• The task
From the data below, return each line in which the string "Muhammed" is found.

(Dataset records)

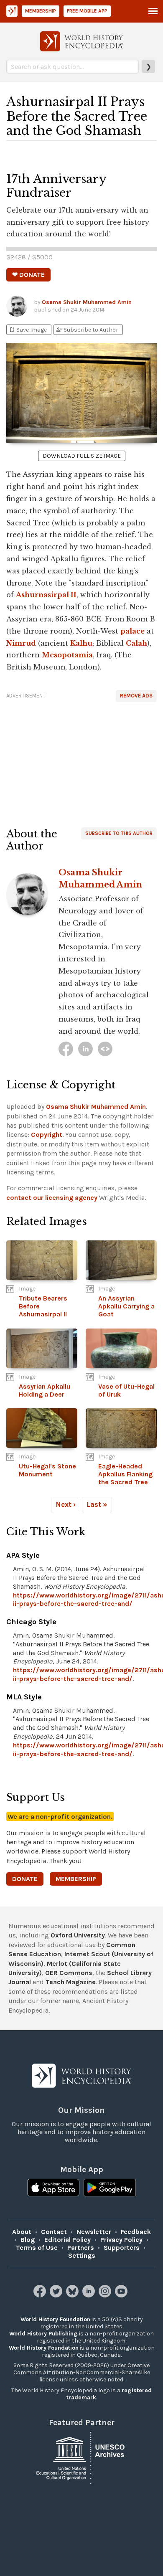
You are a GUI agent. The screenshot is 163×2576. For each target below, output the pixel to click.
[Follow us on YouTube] (122, 2295)
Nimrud (21, 643)
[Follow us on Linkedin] (89, 2295)
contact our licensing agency (51, 1198)
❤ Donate (28, 275)
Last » (97, 1504)
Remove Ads (136, 695)
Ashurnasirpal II (46, 595)
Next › (66, 1504)
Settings (81, 2255)
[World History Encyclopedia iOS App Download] (53, 2188)
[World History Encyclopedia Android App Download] (110, 2188)
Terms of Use (37, 2247)
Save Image (27, 329)
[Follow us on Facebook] (40, 2295)
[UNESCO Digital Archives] (81, 2457)
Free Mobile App (87, 11)
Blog (27, 2240)
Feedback (136, 2232)
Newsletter (93, 2232)
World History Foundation (55, 2319)
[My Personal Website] (105, 1049)
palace (132, 631)
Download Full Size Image (82, 455)
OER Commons (68, 1973)
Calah (136, 643)
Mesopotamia (67, 655)
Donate (25, 1879)
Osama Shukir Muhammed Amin (87, 302)
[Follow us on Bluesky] (73, 2295)
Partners (80, 2247)
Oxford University (78, 1935)
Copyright (46, 1134)
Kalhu (81, 643)
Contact (54, 2232)
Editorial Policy (67, 2240)
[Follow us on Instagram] (106, 2295)
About (21, 2232)
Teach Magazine (71, 1982)
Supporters (122, 2247)
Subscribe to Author (87, 329)
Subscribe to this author (119, 833)
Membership (40, 11)
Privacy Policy (121, 2240)
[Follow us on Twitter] (57, 2295)
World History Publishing (43, 2333)
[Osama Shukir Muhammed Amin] (66, 1049)
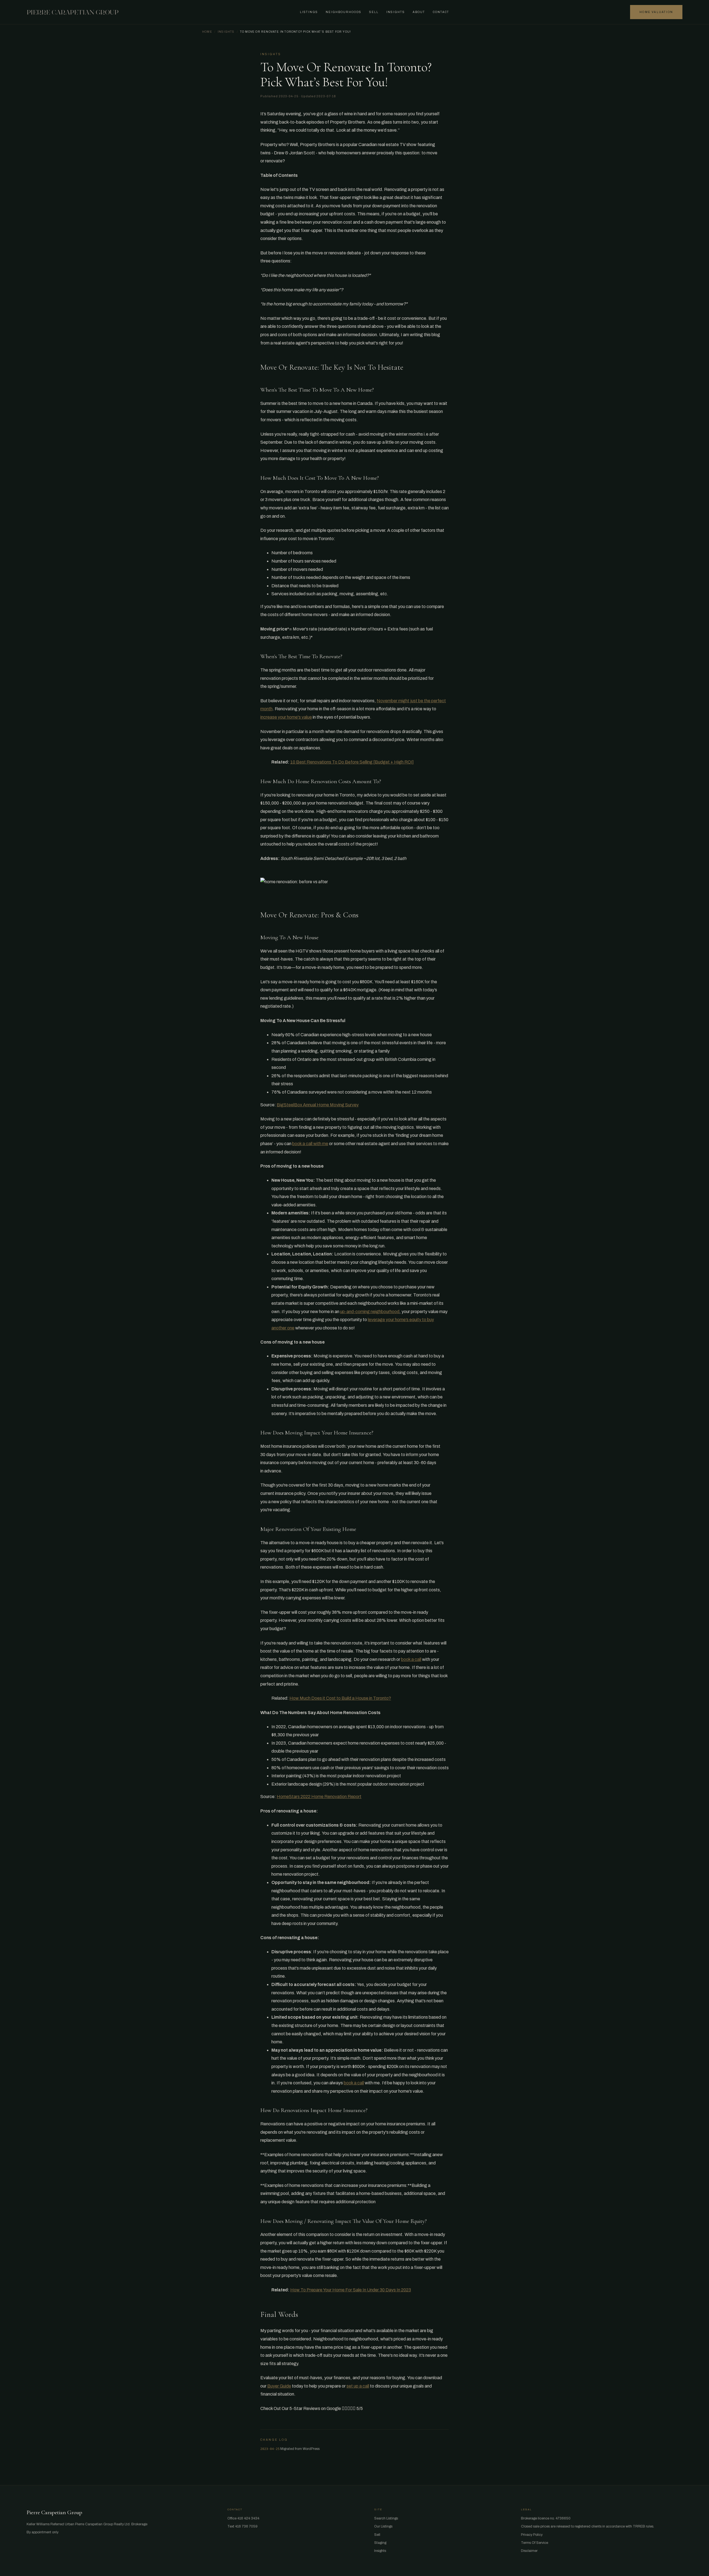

(End Dataset records)

• Result of the task
Osama Shukir Muhammed Amin (87, 302)
[Osama Shukir Muhammed Amin] (66, 1049)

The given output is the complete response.